Portrait of Sophie Germain aged 14 / Image: Wikipedia

On the outbreak of the revolution in 1789, Sophie was confined to the house for a period to avoid the upheavals outside. She spent her time devouring her father’s library and became fascinated by the death of Archimedes in one of the books she found on the history of mathematics. She then decided to devote all her efforts to mathematics, and even learned Latin and Greek so she could read the works of Isaac Newton and Leonhard Euler. Her parents did not approve of her enthusiasm and even went so far as to forbid her from lighting a fire to heat her bedroom or wearing warm clothing, in an attempt to make her stop reading. But nothing could deter the determination of the girl, who spent whole nights reading by candlelight.

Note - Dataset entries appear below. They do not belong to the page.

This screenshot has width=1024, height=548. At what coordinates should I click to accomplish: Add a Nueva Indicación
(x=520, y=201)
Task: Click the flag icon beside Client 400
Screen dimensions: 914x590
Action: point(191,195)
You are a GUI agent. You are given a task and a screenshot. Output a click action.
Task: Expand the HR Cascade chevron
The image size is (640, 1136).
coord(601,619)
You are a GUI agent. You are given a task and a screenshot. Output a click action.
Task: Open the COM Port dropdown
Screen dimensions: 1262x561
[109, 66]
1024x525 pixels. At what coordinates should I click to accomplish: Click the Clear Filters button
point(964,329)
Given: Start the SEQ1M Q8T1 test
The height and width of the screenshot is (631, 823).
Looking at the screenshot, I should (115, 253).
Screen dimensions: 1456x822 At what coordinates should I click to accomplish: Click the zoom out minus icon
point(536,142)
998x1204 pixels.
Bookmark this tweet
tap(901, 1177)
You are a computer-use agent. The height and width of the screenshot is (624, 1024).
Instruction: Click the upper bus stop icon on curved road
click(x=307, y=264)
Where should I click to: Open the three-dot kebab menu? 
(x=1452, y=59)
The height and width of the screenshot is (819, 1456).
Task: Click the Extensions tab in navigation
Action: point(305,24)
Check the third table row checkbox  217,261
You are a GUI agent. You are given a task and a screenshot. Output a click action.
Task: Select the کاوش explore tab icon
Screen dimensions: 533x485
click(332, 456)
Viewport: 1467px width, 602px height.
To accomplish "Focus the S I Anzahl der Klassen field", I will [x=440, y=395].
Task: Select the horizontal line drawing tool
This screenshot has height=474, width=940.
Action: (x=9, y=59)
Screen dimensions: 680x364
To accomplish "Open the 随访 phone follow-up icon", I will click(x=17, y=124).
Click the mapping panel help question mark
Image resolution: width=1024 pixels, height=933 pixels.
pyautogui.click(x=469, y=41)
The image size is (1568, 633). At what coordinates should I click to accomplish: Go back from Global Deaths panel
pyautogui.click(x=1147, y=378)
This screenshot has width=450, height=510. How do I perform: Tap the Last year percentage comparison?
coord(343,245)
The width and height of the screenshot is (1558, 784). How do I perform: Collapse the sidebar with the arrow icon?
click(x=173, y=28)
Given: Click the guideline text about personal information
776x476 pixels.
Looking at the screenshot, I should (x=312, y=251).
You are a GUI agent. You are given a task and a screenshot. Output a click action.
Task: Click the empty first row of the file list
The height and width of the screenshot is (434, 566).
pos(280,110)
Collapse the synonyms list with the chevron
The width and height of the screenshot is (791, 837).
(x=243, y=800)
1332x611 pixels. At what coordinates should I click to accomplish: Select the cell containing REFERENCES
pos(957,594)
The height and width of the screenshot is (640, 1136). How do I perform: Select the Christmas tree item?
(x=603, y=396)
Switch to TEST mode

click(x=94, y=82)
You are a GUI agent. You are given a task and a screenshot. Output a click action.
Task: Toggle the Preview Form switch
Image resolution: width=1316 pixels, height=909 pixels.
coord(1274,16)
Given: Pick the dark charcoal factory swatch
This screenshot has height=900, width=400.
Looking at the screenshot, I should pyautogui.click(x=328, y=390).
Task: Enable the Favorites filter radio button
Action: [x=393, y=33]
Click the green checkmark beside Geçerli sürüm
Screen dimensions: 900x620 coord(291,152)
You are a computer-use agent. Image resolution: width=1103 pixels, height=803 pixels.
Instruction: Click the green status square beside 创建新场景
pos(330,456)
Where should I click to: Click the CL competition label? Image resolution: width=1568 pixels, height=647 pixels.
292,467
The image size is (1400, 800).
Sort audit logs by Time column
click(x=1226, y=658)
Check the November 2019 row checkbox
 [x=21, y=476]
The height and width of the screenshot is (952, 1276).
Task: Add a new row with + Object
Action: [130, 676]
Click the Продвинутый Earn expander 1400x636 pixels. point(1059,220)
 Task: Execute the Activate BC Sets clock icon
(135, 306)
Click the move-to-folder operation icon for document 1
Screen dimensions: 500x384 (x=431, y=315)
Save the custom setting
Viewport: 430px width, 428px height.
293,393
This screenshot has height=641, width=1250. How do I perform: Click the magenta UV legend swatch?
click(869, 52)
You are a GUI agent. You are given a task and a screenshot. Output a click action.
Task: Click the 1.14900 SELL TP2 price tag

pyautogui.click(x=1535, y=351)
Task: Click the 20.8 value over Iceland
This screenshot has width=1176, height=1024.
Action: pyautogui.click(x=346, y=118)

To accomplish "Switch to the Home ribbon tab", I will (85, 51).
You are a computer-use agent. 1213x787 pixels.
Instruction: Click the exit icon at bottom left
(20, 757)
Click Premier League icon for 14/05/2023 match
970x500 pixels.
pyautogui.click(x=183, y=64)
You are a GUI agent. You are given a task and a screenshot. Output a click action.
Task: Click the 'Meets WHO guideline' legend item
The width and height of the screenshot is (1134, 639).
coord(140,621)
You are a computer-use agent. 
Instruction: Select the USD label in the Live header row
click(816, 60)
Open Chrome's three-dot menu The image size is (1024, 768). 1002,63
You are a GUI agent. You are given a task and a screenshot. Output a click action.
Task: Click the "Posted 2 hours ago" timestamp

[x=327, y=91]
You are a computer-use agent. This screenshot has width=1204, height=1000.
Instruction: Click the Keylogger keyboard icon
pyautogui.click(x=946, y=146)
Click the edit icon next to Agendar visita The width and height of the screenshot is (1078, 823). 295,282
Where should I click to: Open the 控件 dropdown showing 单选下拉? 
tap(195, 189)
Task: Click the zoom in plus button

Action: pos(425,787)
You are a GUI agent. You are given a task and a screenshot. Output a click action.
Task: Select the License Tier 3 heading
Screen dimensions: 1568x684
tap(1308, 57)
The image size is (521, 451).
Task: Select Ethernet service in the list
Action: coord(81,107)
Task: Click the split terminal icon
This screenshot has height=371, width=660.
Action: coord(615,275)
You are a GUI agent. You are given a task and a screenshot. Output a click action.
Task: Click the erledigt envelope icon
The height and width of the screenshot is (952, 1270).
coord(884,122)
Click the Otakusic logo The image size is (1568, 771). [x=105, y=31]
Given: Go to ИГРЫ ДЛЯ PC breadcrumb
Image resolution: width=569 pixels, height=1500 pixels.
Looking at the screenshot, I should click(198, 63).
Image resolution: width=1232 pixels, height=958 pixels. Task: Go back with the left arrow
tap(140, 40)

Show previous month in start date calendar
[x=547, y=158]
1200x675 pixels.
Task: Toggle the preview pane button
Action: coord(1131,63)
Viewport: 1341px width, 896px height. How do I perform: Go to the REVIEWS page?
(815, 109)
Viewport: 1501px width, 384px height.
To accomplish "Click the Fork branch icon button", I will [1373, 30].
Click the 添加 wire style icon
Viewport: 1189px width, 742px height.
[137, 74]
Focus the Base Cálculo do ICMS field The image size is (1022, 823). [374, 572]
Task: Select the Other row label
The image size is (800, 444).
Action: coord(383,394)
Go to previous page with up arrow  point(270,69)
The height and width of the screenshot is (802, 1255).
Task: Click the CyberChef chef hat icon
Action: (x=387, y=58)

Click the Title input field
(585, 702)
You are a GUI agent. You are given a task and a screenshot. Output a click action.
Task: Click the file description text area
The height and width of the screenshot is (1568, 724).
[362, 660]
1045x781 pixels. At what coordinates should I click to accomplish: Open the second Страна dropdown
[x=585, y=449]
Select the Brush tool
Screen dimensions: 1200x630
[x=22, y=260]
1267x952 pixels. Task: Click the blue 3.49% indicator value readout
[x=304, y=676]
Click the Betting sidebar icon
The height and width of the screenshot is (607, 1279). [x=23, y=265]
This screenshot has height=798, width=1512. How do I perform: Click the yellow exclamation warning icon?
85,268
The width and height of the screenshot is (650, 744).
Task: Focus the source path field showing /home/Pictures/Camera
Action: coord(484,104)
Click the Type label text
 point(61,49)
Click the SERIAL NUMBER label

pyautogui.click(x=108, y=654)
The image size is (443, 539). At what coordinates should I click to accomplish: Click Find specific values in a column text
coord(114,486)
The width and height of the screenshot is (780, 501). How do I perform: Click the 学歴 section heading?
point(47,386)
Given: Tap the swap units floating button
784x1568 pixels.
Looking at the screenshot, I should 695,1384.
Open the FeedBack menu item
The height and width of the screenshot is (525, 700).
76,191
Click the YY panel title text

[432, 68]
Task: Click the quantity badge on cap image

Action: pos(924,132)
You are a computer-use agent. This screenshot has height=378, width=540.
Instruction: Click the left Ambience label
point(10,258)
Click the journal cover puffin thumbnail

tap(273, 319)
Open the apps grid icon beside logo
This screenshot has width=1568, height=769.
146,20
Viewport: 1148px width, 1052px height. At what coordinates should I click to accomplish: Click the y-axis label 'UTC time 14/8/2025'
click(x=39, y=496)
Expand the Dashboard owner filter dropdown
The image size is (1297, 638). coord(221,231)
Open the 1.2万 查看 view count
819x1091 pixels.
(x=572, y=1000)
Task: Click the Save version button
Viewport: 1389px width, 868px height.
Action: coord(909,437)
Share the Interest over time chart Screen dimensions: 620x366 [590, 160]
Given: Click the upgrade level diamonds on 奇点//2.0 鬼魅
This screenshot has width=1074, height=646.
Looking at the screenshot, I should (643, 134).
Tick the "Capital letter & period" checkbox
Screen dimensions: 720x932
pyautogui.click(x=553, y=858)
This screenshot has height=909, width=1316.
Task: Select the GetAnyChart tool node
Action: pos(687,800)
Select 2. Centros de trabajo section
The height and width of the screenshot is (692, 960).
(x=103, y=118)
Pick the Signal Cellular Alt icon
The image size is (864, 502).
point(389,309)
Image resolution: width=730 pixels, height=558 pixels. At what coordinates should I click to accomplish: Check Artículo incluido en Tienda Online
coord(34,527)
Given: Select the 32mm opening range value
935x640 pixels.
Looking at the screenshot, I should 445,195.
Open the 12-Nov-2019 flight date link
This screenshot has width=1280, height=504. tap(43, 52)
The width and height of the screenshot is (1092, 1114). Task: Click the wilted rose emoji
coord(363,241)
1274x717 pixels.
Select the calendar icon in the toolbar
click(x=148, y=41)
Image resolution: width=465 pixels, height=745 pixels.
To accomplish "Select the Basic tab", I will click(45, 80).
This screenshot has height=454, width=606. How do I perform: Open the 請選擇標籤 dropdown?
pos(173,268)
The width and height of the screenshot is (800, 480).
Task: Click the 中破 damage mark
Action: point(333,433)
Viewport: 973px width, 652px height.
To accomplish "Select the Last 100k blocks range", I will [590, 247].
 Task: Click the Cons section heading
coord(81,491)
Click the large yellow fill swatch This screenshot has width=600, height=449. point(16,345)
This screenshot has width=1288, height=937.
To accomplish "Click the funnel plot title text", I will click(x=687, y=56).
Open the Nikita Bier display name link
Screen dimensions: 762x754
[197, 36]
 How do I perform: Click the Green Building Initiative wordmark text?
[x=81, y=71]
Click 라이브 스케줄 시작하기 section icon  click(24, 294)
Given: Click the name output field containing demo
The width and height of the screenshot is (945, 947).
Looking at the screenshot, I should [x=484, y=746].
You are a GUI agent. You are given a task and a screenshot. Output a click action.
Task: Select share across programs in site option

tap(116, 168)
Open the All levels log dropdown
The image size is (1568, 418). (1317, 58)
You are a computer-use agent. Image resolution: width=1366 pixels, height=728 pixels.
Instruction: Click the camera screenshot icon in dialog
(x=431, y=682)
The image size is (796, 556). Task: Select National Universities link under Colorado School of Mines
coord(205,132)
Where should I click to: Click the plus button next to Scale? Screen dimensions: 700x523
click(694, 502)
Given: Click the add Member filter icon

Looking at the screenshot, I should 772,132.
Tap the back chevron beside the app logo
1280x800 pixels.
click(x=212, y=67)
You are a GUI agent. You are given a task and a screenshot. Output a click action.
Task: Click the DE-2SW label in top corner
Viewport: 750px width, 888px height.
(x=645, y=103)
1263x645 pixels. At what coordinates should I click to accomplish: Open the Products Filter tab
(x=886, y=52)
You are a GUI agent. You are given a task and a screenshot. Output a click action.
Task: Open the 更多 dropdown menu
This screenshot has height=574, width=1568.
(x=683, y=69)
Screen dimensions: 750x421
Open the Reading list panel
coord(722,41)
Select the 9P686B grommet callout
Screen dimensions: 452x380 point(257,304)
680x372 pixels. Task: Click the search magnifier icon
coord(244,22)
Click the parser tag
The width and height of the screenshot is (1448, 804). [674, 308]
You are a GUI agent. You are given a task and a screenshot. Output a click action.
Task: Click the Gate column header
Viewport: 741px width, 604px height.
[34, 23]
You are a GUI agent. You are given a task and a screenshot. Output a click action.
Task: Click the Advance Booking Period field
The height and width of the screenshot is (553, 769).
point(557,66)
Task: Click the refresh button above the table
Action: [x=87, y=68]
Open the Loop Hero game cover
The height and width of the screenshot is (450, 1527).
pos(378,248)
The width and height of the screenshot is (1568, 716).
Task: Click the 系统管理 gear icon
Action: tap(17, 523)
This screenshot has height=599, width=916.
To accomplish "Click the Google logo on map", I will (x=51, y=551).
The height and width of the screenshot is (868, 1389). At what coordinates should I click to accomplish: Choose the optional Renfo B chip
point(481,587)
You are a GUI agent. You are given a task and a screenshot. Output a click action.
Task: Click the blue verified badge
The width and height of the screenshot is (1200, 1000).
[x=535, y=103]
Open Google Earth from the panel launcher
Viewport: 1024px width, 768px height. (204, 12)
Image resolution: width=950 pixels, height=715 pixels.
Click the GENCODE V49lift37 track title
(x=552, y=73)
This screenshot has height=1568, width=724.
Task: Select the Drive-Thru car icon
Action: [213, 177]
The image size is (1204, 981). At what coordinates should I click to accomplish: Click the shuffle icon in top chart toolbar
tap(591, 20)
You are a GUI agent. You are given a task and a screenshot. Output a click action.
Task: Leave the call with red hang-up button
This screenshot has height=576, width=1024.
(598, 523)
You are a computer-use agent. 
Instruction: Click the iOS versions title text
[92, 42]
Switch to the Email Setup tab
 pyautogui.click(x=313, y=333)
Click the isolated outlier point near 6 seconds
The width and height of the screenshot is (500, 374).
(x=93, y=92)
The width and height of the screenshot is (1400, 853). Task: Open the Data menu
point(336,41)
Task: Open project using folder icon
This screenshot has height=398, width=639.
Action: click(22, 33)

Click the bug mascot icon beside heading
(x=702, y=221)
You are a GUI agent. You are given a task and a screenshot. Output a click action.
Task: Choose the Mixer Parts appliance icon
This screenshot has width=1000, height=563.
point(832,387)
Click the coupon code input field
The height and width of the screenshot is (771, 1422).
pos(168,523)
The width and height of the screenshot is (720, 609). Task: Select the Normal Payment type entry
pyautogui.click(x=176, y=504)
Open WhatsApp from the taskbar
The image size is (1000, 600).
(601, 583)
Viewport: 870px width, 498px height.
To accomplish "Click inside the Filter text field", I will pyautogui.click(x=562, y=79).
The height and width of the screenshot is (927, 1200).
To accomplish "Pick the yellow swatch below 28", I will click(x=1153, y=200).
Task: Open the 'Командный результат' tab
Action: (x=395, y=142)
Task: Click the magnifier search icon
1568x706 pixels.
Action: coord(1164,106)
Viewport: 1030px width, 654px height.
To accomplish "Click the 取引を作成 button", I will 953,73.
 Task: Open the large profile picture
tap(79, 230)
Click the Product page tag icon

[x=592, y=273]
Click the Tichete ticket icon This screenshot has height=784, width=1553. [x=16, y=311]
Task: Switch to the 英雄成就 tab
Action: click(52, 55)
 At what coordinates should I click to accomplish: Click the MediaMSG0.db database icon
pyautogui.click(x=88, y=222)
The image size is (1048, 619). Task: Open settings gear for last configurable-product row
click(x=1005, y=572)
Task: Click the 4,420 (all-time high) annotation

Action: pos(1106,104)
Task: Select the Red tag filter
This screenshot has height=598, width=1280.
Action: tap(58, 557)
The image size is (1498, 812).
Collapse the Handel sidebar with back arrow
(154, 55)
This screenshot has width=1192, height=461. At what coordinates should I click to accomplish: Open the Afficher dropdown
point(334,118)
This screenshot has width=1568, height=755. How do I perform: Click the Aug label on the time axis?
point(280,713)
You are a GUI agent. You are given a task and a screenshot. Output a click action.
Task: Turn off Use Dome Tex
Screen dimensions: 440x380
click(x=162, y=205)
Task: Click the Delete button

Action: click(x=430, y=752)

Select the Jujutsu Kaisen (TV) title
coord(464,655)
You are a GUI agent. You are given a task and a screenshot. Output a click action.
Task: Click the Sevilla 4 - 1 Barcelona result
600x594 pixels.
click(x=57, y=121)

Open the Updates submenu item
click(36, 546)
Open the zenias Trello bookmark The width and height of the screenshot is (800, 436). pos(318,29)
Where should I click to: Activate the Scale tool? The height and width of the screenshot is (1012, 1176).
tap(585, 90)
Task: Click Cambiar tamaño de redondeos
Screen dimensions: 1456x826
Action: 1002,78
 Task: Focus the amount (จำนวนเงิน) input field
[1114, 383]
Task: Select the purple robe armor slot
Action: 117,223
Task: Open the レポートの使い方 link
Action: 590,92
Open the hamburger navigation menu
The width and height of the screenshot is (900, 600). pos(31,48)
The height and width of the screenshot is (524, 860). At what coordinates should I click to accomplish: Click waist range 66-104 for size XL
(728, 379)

The École Polytechnique opened in Paris in 1794 when Sophie turned 18, and although they did not admit women, the courses could be followed from the lecture notes, and Sophie registered under a man’s name: Antoine-August Le Blanc. The students could also send observations to their teachers and it was thus that Joseph Louis Lagrange soon began to receive comments from Monsieur Le Blanc. When he realized her talent, Lagrange arranged a meeting where he discovered her identity, although he continued to support her.

Sophie Germain maintained an active correspondence with renowned mathematicians such as Legendre and Gauss. She embarked on a regular correspondence with Carl Friedrich Gauss using the pseudonym M. Le Blanc, with interesting results on number theory. Her real interest in corresponding with Gauss was her fascination with Fermat’s theorem, and she subsequently published a result in a particular case that became known as Sophie Germain’s theorem.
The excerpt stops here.